§ Polecenie 1
Proszę odpowiedzieć na pytania dotyczące recenzji gry Wasteland 2 zamieszczonej poniżej:
(a) W którym roku ukazała się pierwsza część Wasteland?
(b) Przy jakich grach według recenzji współpracował Brian Fargo?
(c) Jaki widok oferuje gra według recenzji?

#### Tekst do przeczytania

Polski
Gamereactor
recenzje
Wasteland 2

Wasteland 2

Nie tylko wojna nigdy się nie zmienia.

HQ
Wasteland 2

Wojna, wojna nigdy się nie zmienia. Nowy Fallout. Fallout? Czekajcie, pomyliły mi się serie. Wasteland 2 to kontynuacja jednego najbardziej znanych RPG-ów sprzed kilkudziesięciu lat. Pierwsza część ukazała się rok przed moimi narodzinami, czyli w 1988 roku. Czy warto poświęcić swój cenny czas na błąkanie się po postapokaliptycznym świecie? Zapraszam do recenzji.

Brian Fargo to jeden z guru twórców gier RPG. Współtworzył takie projekty, jak Baldur's Gate, Planescape Torment czy wspomnianego wcześniej Fallouta. Ten ostatni inspirowany był właśnie pierwszą częścią serii Wasteland. Na jej kontynuację musieliśmy czekać wiele lat, ale już po kilku minutach doskonale widać, że twórcy chcą trafić do określonej grupy fanów - miłośników starych RPG-ów, których na Nintendo Switch nie trzymało dotychczas zbyt wiele. Teraz, podobnie jak ja, mogą zanurzyć się w brudnym, postapokaliptycznym świecie.

Wasteland 2
To jest reklama:
Wasteland 2

Kilka sekund po uruchomieniu gry z niepokojem spojrzałem za okno. Przez chwilę zastanawiałem się nad latami, które minęły, od kiedy wiedziałem taki interfejs w jakiejkolwiek grze. Wasteland 2 początkowo może odrzucić nowych graczy. Klasyczny widok izometryczny, staroszkolny wygląd menu i grafika, przy której Fallout 2 wydaje się nowoczesny, to pierwsze wrażenie. Wrażenie, które może bardzo negatywnie wpłynąć na wielu nowych graczy. Jednak warto dać tej grze szansę i spróbować zaznajomić się z jednym z najstarszych uniwersów RPG.

########
#### Dane wejściowe

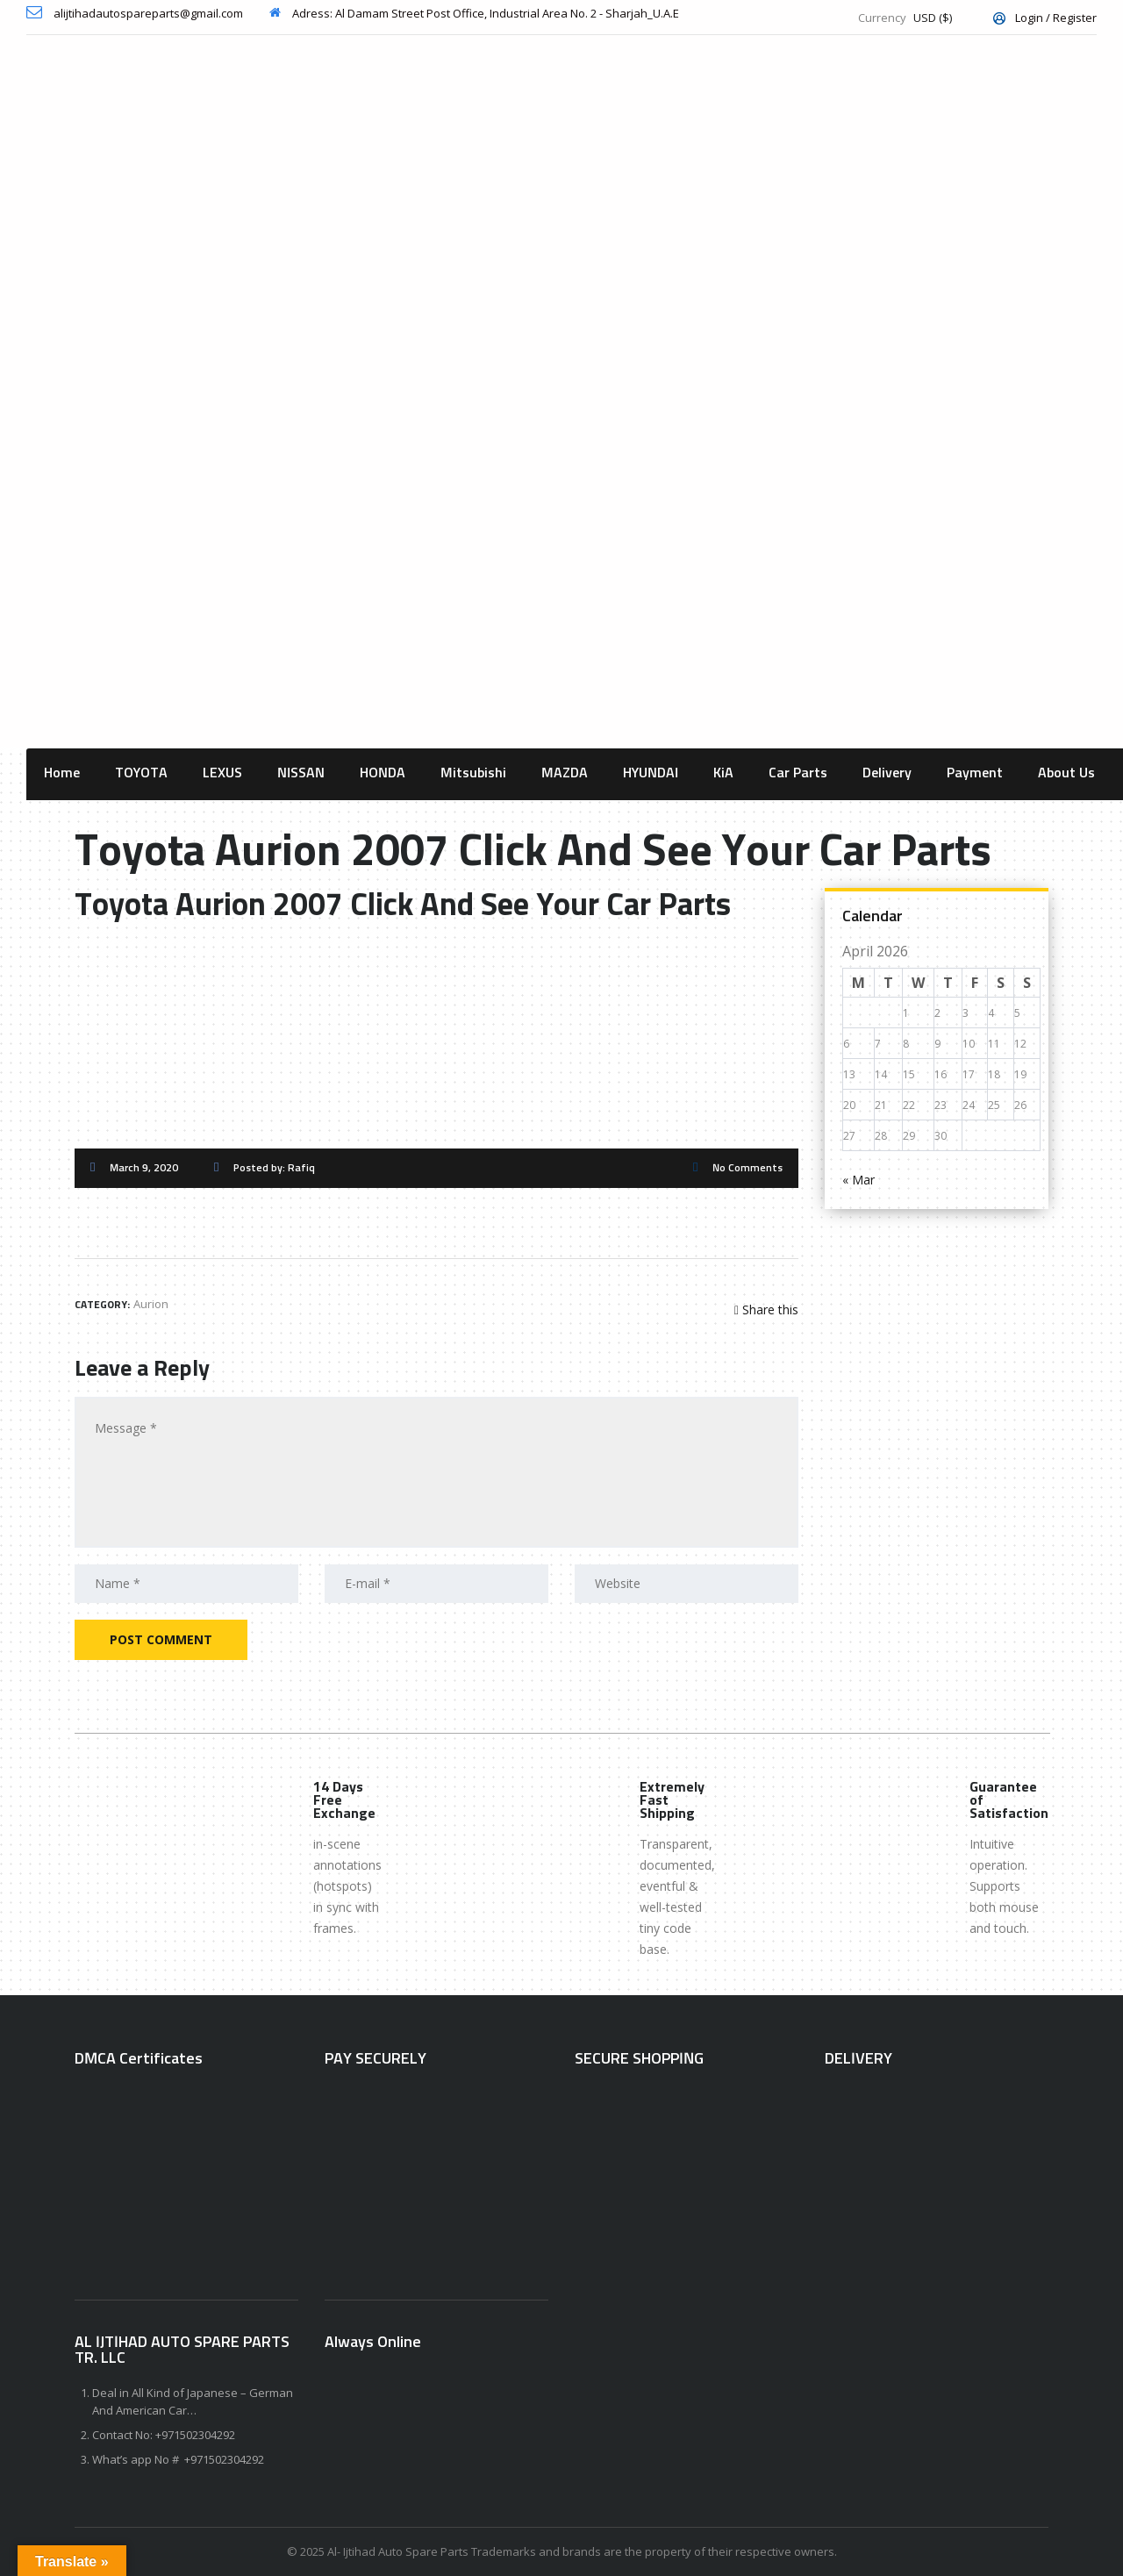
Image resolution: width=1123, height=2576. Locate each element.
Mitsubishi (473, 773)
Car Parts (798, 773)
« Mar (858, 1179)
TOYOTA (141, 773)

########

§ Polecenie 2
Podaj ponownie wszystkie wiersze rekordów zamieszczonych powyżej, bez żadnych zmian. Obrazy pomiń w odpowiedzi.

§ Poprawna odpowiedź 1
(a) W 1988 roku.
(b) Baldur's Gate, Planescape Torment i Fallout.
(c) Klasyczny widok izometryczny.

§ Poprawna odpowiedź 2
Image resolution: width=1123, height=2576. Locate each element.
Mitsubishi (473, 773)
Car Parts (798, 773)
« Mar (858, 1179)
TOYOTA (141, 773)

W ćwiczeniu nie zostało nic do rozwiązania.